I was worried about going through life and not being understood. Do you remember the phrase in the reading at our wedding about staying open, that lightning could strike. And look Dad, it did. It took a while of waiting, but I now have the friends that I always wanted to have. I’m so pleased that you got to meet some of them.
And of course, you were so right about Richard – my Husband and our boys were worth the wait as well. It feels so good to know that we spoke about all of these things – the value of waiting and allowing the good things to happen.
The second thing I want to say to you today Daddy, is to go well – don’t look back. Wherever you’ve gone on to, I want it to be a place where you find the answers to all the unanswered questions – the big one being, is there really life on other planets? We speculated together so many times on this. And it brings me so much happiness, to feel that you’re somewhere, finally catching a salmon, getting the answers to the questions you’ve always had about life and the universe.

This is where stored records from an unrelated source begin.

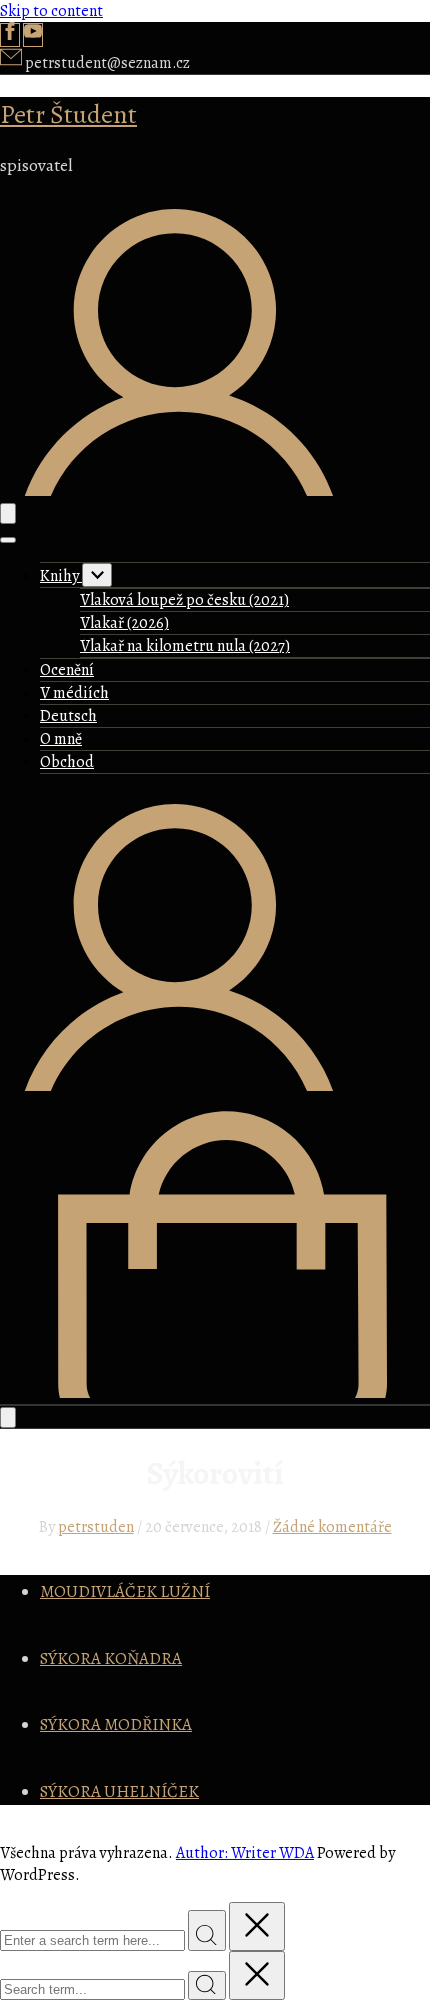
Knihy (61, 576)
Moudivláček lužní (125, 1591)
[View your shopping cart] (215, 1393)
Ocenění (67, 670)
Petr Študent (68, 114)
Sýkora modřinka (116, 1724)
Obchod (67, 762)
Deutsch (68, 716)
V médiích (74, 693)
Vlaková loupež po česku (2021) (184, 600)
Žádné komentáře (332, 1527)
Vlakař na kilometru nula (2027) (185, 646)
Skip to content (51, 11)
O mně (61, 739)
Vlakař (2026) (124, 623)
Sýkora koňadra (111, 1658)
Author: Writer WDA (245, 1853)
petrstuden (96, 1527)
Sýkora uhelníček (119, 1791)
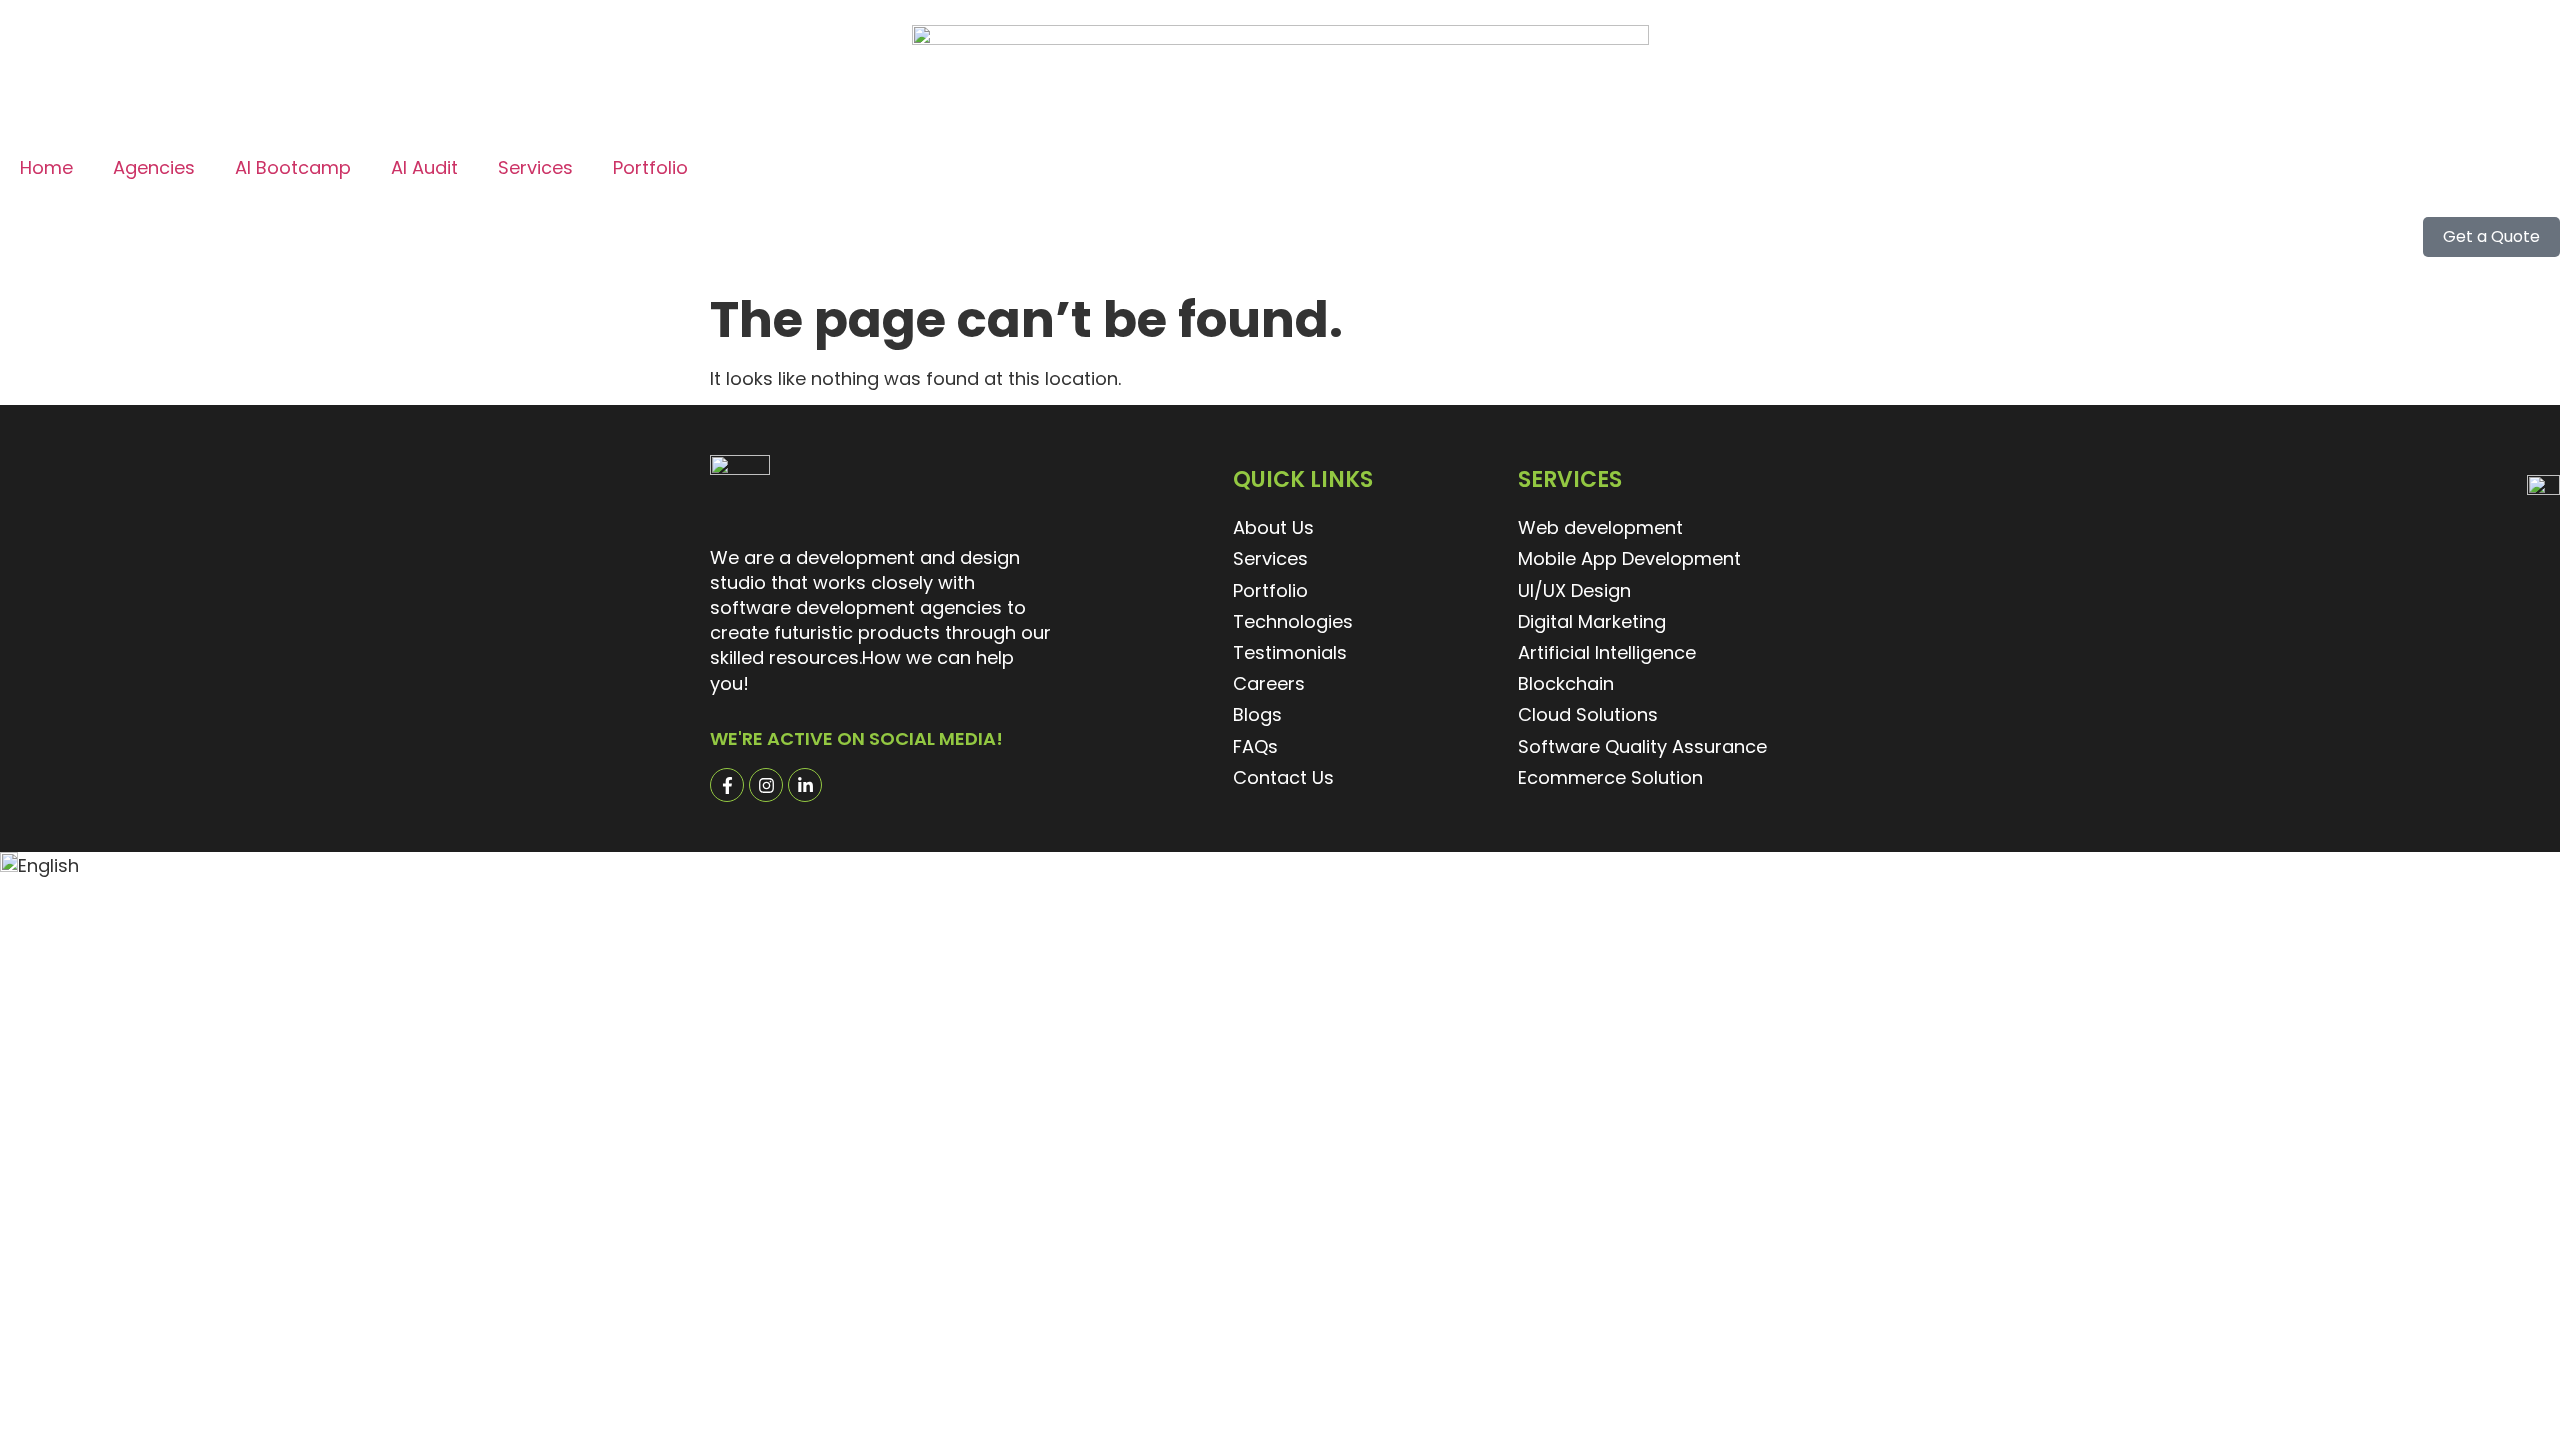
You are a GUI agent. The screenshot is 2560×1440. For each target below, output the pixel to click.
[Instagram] (766, 785)
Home (46, 167)
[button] (1280, 865)
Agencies (154, 167)
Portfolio (650, 167)
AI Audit (424, 167)
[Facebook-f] (727, 785)
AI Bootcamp (293, 167)
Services (535, 167)
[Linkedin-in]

I’m looking forward to our continued conversations, to feeling your presence – it’s such a great feeling isn’t it? Knowing that I can chat and connect with you, wherever I am, as you would say – it’s awesome.
In recent months, we’ve really wrestled with the idea of letting you go Dad, because we wanted you to stay with us. We have loved having you with us. But I’m working on coming to a place of peace with letting you go – if these feelings are the price we’re going to pay, to let you be free of the dementia, then it’s ok and we’ll do it for you. Because I love you and that makes everything ok, doesn’t it?
I’m so looking forward to seeing what comes next for us all Daddy, we will keep going with our chins up, hearts open and ready for the adventures and experiences we’re going to have. To continue a life well lived. Go well Daddy, thank you for being with us.
We love more than all the pebbles on Chesil beach. Wubu.